● **Collected data**:
◆ ◆ ◆ ◆ ◆

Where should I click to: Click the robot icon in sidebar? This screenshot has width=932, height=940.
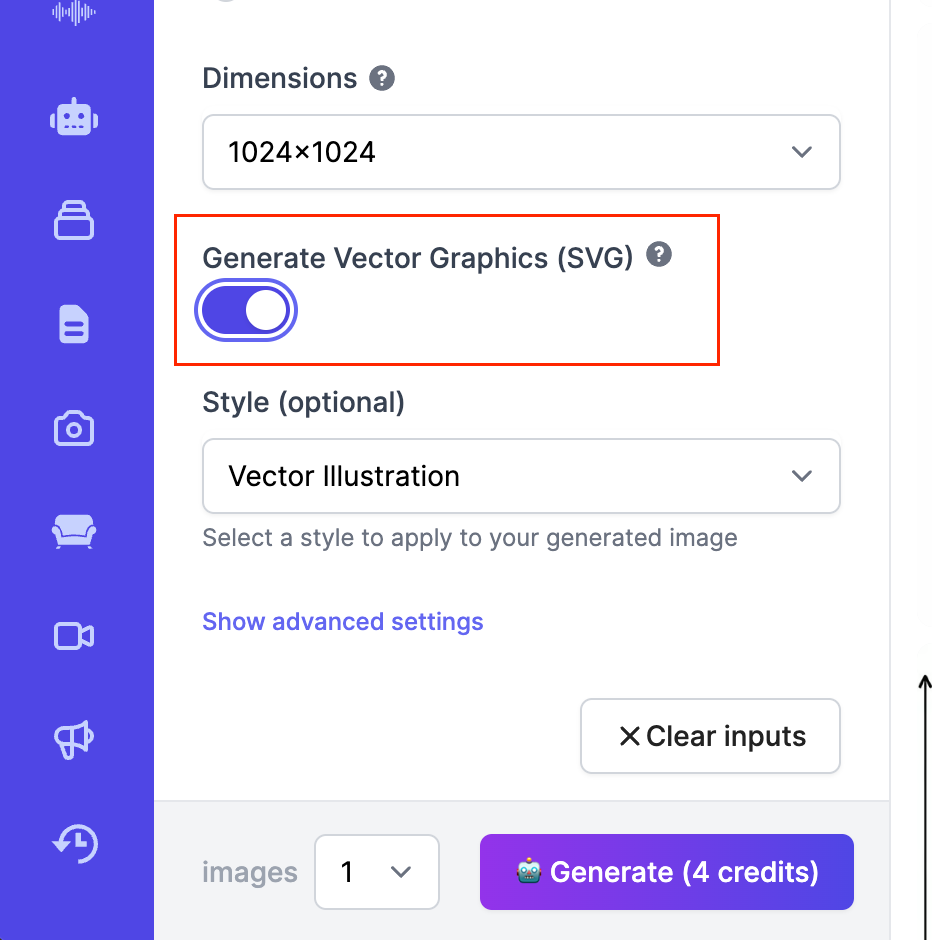click(x=73, y=119)
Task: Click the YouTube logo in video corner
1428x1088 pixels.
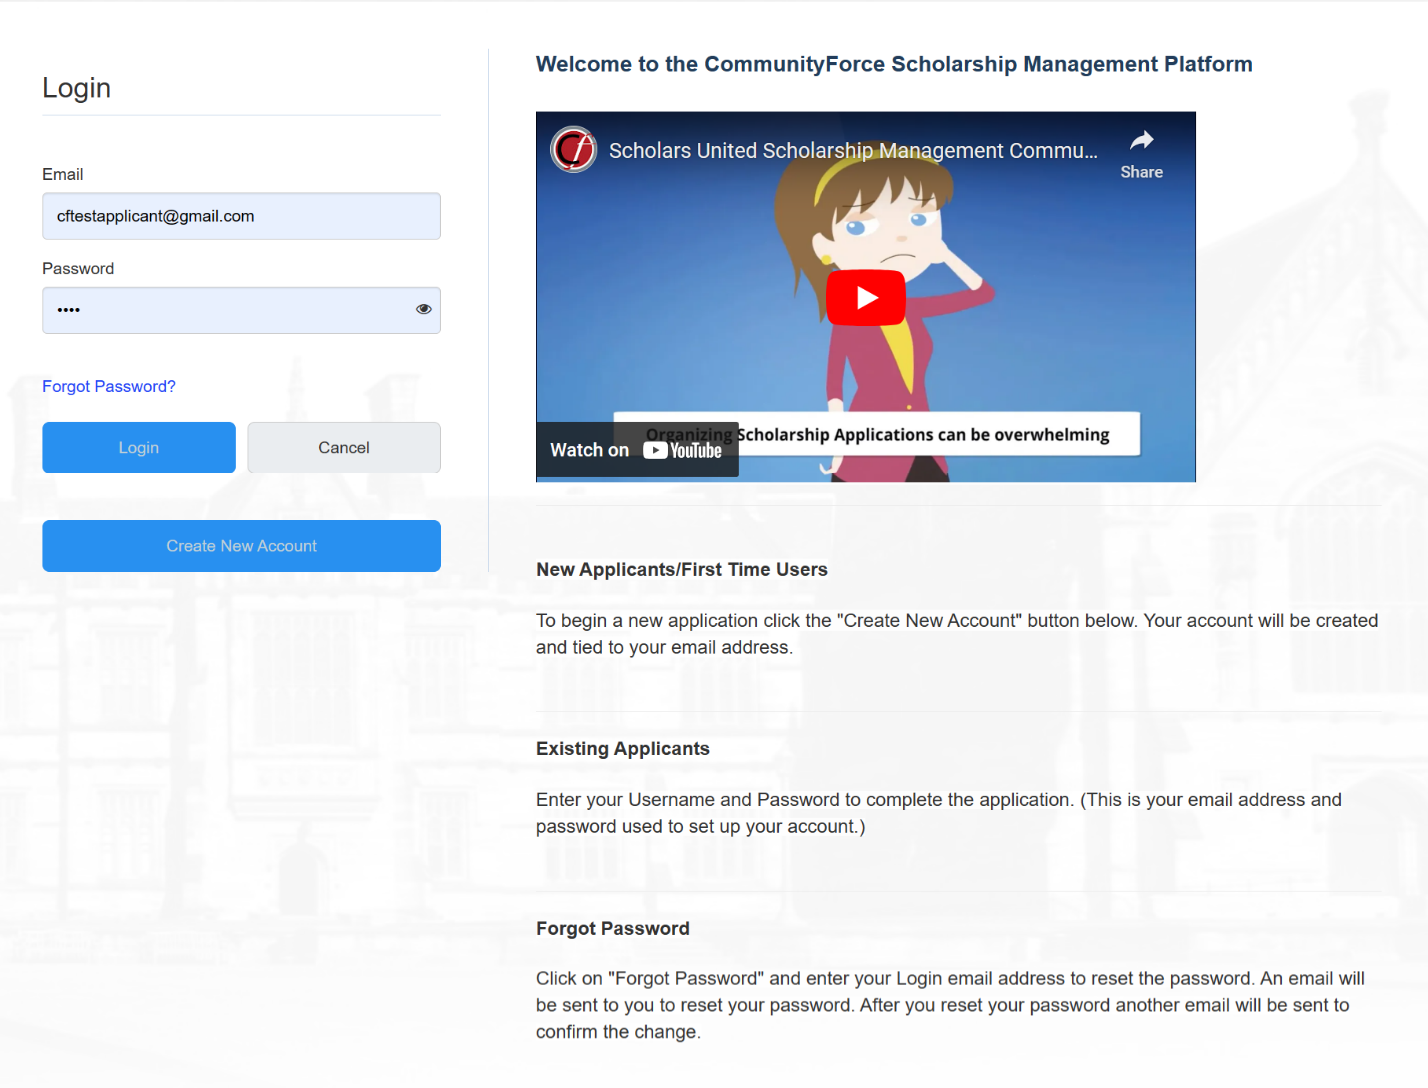Action: click(683, 451)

◆ ◆ ◆ ◆ ◆

● **Task description**:
Exact copy, no pictures: write out all the records above.

● **Exercise answer**:
Where should I click to: Click the robot icon in sidebar? This screenshot has width=932, height=940.
click(x=73, y=119)
Task: Click the YouTube logo in video corner
1428x1088 pixels.
Action: click(683, 451)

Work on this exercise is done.